Dopo 9 mesi da volontario al Cottolengo, lavando e imboccando i degenti, Andrea Vallerani ha lasciato la professione di fotografo di moda: da allora con Unicef e Medici senza frontiere si dedica all'impegno umanitario in giro per il mondo.
C’è un posto al cui ingresso sta scritto: “L’amore di Cristo ci sprona“. È la Piccola Casa della Misericordia di Torino, meglio conosciuta come Cottolengo, dal nome del suo fondatore.
E quel motto è l’equivalente rovesciato di quel che Dante trovò scritto all’ingresso dell’inferno. Trovate speranza voi ch’entrate, pare la proposta assurda di un ospedale che nell’immaginario comune è associato spregiativamente alle deformità e a quel genere di malattie su cui non si vorrebbe mai posare lo sguardo. Di recente il Corriere ha pubblicato un’intervista ad Andrea Vallerani che ho letto d’un fiato. Era fotografo di moda e oggi si occupa di logistica per Medici senza frontiere. Il prima e dopo di questa vita completamente trasformata è legato ai 9 mesi che trascorse nel Cottolengo da volontario alla fine degli anni ’80.
Lavavo i degenti, li vestivo, li imboccavo, li accompagnavo in bagno, li portavo fuori a prendere aria. Tutti i giorni, dalle 8 alle 18.
E che cos’era se non il caso ad aver fatto di lui Amerigo Ormea un cittadino responsabile, un elettore cosciente, partecipe del potere democratico, di qua del tavolo del seggio, e non -di là del tavolo -, per esempio, quell’idiota che veniva avanti ridendo come se giocasse?
Da La giornata d’uno scrutatore
So bene perché l’intervista a Vallerani ha catturato la mia attenzione. Ha lo stesso contenuto dirompente de La giornata d’uno scrutatore di Italo Calvino. Anche lui fu cambiato dall’esperienza del Cottolengo quando vi prestò servizio come scrutatore nel 1961.

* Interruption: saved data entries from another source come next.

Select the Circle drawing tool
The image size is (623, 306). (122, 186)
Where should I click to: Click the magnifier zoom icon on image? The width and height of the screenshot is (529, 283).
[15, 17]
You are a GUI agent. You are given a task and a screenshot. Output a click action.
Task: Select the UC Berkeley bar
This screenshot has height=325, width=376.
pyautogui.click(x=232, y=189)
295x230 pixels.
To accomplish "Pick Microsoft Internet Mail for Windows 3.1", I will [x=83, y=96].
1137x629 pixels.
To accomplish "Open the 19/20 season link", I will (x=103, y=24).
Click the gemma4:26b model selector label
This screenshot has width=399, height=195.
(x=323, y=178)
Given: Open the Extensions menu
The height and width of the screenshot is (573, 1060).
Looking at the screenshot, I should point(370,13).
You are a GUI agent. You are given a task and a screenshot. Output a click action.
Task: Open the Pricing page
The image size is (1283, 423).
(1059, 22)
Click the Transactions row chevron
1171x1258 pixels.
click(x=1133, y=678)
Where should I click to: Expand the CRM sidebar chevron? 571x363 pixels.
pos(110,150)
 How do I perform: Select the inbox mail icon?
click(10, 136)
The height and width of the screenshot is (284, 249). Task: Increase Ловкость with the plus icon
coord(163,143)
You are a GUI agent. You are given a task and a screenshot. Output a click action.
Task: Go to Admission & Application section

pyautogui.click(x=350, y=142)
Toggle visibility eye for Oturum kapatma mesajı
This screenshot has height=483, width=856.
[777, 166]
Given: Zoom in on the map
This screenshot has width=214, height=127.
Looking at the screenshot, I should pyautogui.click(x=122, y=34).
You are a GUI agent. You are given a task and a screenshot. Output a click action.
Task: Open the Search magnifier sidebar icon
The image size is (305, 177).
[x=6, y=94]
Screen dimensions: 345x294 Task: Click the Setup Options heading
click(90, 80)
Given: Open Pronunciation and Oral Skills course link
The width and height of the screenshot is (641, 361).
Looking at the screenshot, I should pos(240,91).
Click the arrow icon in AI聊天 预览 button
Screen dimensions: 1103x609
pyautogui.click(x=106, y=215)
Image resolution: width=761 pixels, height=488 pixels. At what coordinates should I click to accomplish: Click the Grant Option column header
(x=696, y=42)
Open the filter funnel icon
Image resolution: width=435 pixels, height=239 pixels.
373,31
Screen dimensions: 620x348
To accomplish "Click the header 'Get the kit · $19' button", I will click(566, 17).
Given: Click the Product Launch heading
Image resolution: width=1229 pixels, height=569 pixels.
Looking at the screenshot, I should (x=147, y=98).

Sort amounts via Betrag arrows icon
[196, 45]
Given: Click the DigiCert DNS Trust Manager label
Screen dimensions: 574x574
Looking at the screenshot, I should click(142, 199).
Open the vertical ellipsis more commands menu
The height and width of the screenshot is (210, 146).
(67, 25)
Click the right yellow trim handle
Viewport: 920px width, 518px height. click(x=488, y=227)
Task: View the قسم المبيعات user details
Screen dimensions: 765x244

Si entra pensando di stare da una parte del tavolo, quella dei sani. Poi tutto va in crisi di fronte al riso di un idiota. Cosa ci sarà mai da ridere in un ospedale? Allora le barriere intellettuali crollano e si cede all’incontro con la vulnerabilità quasi indecente di esseri umani che respirano e poco più. Dal Cottolengo lo scrittore Italo Calvino uscì con queste parole rimaste scolpite nella memoria di molti. Fissando un padre che dava da mangiare al figlio gravemente disabile intuì:
Ecco, pensò Amerigo, quei due, così come sono, sono reciprocamente necessari. E pensò: ecco, questo modo d’essere è l’amore. E poi: l’umano arriva dove arriva l’amore; non ha confini se non quelli che gli diamo.